There was alot more going on than JB has ever mentioned, meet me, come to our village, talk to the people who lived there,worked there,drank in the pubs,bought his coke - These are not teenagers with a grudge, but now, 50,60 & 70 year old decent people, On there own, there is NOT one person within 20 miles of WHF who has a decent word to say for him, or bar one, the cowman & his wife, but thats not about JB, but about the light aroplane,the landing lights and there dis-like towards the Boutfours & Eatons.
For what its worth I believe he is GUILTY of being involved in the murder of his family, I DID NOT say guilty of the murder.
Its easy being clever after the event, but had JB admitted his guilt early on, he would of been released after 16 years, it was when that point passed the HS made it a whole life tariff.
Did Shelia go down stairs, get the gun, load it, meet her father in the kitchen, over come him, shoot him dead before going back upstairs and shooting her own children and her mother, before popping downstairs, avoiding all sugar and blood, getting the silencer and going back upstairs, laying down, placing her big toe around the trigger before shooting herself several times, then arranging the gun on her torso, opening the Bible at the correct Psalm, placing it beside herself, before dying ?
Did JB take his mothers bike home to polish hr spokes ?
but
Did the police remove the landing lights and why ?
Did the Boutifours resent a drug taking lazy playboy taking the farm ?
Was Junkie Jules given police help in settling in canada ?
Did the police really not find the silencer, but 'point' the balfours in the general direction ?
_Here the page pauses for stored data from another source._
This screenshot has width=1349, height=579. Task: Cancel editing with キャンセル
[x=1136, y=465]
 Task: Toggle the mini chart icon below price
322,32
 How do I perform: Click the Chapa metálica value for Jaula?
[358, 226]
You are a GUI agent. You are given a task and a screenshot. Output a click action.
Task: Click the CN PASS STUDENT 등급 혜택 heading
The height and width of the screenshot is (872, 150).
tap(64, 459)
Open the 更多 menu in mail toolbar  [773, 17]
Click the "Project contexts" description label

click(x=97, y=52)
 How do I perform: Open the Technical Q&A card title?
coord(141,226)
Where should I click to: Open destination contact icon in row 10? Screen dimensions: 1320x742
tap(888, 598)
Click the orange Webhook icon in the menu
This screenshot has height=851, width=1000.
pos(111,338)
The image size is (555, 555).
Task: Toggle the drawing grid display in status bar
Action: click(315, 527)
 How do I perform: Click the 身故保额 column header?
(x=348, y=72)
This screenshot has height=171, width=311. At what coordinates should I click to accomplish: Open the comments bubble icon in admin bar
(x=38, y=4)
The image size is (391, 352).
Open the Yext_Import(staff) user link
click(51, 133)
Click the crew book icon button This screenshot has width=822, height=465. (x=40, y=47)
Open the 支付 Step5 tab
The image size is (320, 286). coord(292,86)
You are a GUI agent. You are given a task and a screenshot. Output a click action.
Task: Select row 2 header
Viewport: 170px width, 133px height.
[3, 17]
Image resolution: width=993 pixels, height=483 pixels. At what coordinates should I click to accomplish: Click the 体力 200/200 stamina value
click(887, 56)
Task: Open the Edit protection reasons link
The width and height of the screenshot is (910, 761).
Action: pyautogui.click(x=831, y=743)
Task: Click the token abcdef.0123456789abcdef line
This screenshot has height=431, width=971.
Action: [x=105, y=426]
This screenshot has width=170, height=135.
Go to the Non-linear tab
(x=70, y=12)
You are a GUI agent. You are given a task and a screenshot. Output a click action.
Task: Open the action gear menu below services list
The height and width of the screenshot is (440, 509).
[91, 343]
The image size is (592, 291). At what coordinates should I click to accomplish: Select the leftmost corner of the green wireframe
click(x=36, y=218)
Why are the family now selling up and emigrating ? Do they know "someones coming home and will want his farm ??
How did mothers bike get mud on its wheels unless it had been ridden down a muddy track ?
and
If the courts refuse his leave to appeal, do we finally accept his guilt, and hope JB is man enough to accept it, or has he appealed for so long, he doesnt know anything else.
If you are not a liar, prove it. If you have misled people, have the balls to admit it.
You say look at myself - I am and all i see is YOU, a jealous silly little man who is jealous of mine,jules and richards contacts
I live within just 4 or 5 miles of the farm, my mother attends the same WI meetings as Mrs Eaton, I have worked there several times, i rent land off them - I KNOW without doubt JB was involved with the murder of 2 innocent children, shot as they slept. I KNOW without doubt he was involved in the murder of two lovely people who took him from a childrens home, gave him love, a lovely lifestyle, a fantastic education, and he was involved in murdering them. I KNOW without doubt he was involved in the wicked murder of his sister,
and IF you knew the people i know,live alongside, work with and socialise with, you would know alot more than you do now.
JB will never be released unless he tells the TRUTH, and if he is so wicked he can not do this, then he deserves to be where he is - had he done iit before 1967 and he would of been hung.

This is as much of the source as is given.